以前はポータル等で “BLOB 匿名アクセス” の表記が “BLOB パブリックアクセス” となっており、また当初 BLOB パブリックアクセス、と呼ばれていたため、プロパティ名としては現在も alloBlobPublicAceess という名称になっております。

そのような経緯もあったため、BLOB 匿名アクセスとパブリックネットワークアクセスは混同されやすく、「BLOB へのアクセスの経路をプライベート エンドポイント限定にしたいのだけれど、その場合に [Blob 匿名アクセスを許可する] を [無効] にする必要があるかどうかを確認したい 」、というお問い合わせをいただいたことが何度かございます。

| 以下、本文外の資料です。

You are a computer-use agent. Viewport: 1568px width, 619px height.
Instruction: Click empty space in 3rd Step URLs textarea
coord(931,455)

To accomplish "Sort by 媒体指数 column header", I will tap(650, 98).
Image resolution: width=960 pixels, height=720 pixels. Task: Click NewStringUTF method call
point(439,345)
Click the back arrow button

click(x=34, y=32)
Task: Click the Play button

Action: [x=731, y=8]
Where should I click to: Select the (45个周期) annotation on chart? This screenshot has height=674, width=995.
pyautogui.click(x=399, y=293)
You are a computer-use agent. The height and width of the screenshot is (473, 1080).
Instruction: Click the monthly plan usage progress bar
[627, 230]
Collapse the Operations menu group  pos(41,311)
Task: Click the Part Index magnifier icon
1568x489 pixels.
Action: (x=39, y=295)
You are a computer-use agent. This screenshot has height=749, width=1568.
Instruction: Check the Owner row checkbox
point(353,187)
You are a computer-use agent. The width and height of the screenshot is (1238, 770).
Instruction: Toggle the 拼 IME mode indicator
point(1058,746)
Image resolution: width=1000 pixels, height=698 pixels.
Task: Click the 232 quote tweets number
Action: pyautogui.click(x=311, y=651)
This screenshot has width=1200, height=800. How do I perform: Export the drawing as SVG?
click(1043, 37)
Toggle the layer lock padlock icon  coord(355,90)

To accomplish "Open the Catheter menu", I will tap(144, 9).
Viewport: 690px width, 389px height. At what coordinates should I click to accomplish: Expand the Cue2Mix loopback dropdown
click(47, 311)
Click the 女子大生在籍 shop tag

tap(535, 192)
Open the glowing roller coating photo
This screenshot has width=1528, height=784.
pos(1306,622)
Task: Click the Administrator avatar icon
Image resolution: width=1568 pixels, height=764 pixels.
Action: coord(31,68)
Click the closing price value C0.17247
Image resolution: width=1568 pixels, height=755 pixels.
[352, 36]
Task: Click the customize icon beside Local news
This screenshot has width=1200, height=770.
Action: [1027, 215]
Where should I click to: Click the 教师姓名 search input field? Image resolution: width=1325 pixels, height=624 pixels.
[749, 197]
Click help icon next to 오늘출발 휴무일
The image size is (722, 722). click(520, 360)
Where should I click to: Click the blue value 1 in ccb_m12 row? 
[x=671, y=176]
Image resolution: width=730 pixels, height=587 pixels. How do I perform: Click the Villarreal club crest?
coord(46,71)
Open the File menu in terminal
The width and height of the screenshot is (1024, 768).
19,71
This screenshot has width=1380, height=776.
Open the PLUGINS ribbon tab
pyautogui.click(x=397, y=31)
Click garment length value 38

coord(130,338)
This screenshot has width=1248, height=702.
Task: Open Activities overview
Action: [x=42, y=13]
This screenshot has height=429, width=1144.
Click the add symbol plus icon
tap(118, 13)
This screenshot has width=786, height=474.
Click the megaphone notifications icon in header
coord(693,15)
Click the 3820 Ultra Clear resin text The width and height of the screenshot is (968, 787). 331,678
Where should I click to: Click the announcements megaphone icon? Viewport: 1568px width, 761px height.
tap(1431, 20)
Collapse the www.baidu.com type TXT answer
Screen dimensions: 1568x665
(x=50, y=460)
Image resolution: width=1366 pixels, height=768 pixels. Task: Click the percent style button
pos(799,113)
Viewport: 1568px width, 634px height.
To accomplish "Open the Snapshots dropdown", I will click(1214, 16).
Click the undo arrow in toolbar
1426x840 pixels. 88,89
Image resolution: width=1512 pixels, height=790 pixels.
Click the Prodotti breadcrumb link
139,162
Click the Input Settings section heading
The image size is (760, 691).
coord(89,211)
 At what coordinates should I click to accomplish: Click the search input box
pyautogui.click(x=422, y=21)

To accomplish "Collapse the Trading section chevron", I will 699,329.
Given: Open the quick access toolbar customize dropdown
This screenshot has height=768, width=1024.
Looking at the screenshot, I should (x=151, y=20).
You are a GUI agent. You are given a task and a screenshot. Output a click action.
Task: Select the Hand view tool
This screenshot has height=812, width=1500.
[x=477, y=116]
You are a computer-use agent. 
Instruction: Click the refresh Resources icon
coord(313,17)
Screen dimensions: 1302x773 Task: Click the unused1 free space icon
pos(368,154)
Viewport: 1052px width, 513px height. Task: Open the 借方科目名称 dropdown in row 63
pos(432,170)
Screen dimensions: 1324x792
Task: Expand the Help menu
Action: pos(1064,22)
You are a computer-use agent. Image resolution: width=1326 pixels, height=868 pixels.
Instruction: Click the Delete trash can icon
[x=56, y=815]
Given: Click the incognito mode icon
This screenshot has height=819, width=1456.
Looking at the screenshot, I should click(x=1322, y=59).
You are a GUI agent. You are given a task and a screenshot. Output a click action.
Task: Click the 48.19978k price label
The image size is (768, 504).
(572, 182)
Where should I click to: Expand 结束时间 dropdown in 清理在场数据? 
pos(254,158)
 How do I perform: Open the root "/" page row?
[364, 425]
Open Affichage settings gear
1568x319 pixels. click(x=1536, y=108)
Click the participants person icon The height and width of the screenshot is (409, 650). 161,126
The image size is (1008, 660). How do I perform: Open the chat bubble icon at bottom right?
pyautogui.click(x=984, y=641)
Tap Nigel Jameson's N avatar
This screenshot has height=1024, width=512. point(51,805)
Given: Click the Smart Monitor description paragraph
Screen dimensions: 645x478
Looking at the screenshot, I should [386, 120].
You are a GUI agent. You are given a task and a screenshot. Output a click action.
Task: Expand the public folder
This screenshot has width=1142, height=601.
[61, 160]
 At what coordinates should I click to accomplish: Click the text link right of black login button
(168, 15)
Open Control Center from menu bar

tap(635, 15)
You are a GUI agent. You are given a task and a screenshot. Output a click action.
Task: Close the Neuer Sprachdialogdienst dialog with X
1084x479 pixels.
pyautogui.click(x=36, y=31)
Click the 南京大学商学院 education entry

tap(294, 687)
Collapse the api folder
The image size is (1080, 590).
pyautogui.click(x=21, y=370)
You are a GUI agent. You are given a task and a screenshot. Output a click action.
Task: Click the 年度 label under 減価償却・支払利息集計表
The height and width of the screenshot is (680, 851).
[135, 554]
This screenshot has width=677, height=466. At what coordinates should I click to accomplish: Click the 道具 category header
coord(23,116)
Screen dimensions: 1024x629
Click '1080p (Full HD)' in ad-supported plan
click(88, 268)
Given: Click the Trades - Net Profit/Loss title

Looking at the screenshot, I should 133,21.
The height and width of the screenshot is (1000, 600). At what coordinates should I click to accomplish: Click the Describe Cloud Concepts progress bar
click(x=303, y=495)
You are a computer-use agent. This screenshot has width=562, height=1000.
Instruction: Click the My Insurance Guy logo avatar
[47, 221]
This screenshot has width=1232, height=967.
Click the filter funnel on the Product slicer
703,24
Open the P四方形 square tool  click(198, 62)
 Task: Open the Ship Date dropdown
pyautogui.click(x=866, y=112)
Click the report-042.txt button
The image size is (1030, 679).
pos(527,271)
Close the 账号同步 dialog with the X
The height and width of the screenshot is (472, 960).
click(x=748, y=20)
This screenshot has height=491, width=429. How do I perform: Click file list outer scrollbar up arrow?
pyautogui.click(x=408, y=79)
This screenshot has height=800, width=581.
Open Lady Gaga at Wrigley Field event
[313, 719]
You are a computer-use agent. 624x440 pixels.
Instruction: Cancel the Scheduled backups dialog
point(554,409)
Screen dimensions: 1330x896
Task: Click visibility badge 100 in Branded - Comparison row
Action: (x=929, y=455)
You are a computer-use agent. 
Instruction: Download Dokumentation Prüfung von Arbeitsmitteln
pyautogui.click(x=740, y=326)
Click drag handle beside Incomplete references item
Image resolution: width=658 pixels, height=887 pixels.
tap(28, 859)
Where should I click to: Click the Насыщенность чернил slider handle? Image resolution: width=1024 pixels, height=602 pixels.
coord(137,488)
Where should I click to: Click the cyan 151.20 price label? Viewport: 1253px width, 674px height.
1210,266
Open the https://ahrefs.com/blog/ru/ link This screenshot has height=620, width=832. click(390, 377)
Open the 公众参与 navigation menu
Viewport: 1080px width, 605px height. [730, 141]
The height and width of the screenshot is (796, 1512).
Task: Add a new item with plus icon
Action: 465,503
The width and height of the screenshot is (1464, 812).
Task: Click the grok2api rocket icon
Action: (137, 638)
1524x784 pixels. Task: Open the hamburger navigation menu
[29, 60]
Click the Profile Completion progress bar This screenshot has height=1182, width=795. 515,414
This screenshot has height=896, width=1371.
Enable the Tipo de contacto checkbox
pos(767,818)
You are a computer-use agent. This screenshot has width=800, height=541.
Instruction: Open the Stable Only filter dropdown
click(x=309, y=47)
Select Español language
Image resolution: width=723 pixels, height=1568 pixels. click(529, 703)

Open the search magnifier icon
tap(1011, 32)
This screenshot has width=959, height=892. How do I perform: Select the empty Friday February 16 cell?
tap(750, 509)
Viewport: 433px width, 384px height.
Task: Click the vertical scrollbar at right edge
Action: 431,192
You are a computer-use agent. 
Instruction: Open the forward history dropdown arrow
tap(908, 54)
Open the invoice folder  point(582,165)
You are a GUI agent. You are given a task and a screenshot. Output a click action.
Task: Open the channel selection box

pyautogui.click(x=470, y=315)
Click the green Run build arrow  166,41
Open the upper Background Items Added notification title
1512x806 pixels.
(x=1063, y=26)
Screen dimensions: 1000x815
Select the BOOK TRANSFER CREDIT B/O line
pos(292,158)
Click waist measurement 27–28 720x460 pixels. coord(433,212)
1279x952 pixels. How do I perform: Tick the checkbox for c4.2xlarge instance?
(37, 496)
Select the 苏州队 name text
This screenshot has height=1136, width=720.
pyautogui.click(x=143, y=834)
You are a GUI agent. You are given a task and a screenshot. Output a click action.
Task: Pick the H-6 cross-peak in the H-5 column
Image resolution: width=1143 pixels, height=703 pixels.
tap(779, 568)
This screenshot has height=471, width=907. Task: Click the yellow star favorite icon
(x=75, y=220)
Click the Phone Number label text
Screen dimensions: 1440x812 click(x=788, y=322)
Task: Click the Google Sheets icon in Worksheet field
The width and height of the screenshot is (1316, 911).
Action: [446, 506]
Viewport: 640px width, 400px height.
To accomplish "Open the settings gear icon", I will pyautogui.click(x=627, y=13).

今までの内容をご覧いただければお問い合わせに対する回答内容はおのずとわかりますが、回答としては、「[Blob 匿名 アクセスを許可する] についてはアクセスの経路とは全く関係がないので、[無効]にする必要はない」、ということになります。


3 行要約

1. Azure Storage の中で Blob Storage は、URL のみで誰でも BLOB の内容が見れるという匿名 アクセスが可能
2. アカウント レベルとコンテナー レベルでの設定で匿名 アクセスを有効・無効にすることができる
3. BLOB の匿名 アクセスと プライベート エンドポイントとは関係が無い


2022 年 9 月 8 日時点の内容となります。
本記事の内容は予告なく変更される場合がございますので予めご了承ください。

※ 2024 年 7 月 31 日時点でポータルや資料などで 「BLOB パブリック アクセス」という記載が 「BLOB 匿名アクセス」 という記載になったことなどを鑑み、内容を修正しております。